815 Western Avenue: The J.J. Wellnitz house built ca. 1905, is a south facing Queen Anne with neoclassical elements such as three sets of double columns supporting the porch roof, and a small gable over the entry stairs. The house has a trapezoidal bay on the east side of the front porch which rises to the second floor and is topped by a front-gabled dormer in the attic. The entry door is on the left (west) side of the porch. The house has a limestone foundation and shingle siding. The aluminum-sided garage appears to be contemporaneous with the house.

Image of The A.E. Dinet house


816 Western Avenue: The A.E. Dinet house built in 1899, is a north facing two-story Queen Anne with an el-shaped roof with north and west facing gables and the chimney in the crotch of the el.
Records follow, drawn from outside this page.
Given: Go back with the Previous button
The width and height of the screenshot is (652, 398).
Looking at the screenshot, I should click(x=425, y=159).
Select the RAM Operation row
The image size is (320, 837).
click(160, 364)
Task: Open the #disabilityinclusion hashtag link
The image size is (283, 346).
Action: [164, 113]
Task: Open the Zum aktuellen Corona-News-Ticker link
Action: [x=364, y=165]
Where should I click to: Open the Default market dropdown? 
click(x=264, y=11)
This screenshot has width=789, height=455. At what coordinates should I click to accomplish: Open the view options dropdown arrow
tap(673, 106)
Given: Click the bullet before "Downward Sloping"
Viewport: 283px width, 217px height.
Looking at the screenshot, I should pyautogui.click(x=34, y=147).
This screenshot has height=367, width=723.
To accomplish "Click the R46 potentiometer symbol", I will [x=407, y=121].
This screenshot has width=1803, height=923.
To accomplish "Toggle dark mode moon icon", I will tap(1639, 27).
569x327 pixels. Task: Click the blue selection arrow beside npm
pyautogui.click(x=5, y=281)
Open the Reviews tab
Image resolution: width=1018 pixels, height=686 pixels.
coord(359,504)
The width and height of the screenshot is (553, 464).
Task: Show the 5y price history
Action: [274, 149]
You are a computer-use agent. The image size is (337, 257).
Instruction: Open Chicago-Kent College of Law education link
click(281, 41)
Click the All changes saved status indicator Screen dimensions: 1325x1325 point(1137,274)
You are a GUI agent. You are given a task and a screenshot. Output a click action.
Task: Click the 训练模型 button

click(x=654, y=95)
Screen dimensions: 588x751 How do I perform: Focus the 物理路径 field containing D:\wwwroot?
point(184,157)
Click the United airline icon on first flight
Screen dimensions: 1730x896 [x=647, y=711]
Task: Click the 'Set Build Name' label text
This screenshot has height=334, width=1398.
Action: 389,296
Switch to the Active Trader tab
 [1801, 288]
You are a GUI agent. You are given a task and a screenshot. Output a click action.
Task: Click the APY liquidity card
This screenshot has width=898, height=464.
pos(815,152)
The north gable features a neoclassical palladian window. The first story is sided in stucco; the second story and the gable faces are shingle-sided. The full front porch has a trapezoidal bay window on the left (east) continuing up through the porch roof to the second floor and supporting the attic gable. The entry door is slightly offset to the right. The west face features an oval bay midway between the first and second floors to accommodate the mid-landing for the interior stairs. It has a domed underside and a large, plain 1/1 sash window. The house has a limestone foundation and a contributing garage.

Image of The George and Cora Snapp House


257 Raynor Avenue: The George and Cora Snapp House is a 2 ½ story, American Foursquare style structure built on a Joliet limestone foundation in 1911. The structure is distinguished by a steeply pitched hip roof with front, projecting dormer. The exterior has been modified with the addition of steel siding and wrought iron posts and railing on the open front porch. The structure is part of the Raynor’s Addition Thematic District, 1870’s Subdivision.

Image of The Thomas and Julia Egan House


255 Raynor Avenue: The Thomas and Julia Egan House is a 2 ½ story stucco, American Foursquare/ Prairie style structure built in 1912 on a Joliet limestone foundation. The house is distinguished by a hip roof with a front-facing hip dormer and a full-width, open front porch supported by a pair of oversized square stucco columns and a horizontal wood trim band at the second story level. Both features contribute to the Prairie style. The structure is part of the Raynor’s Addition Thematic District, 1870’s Subdivision.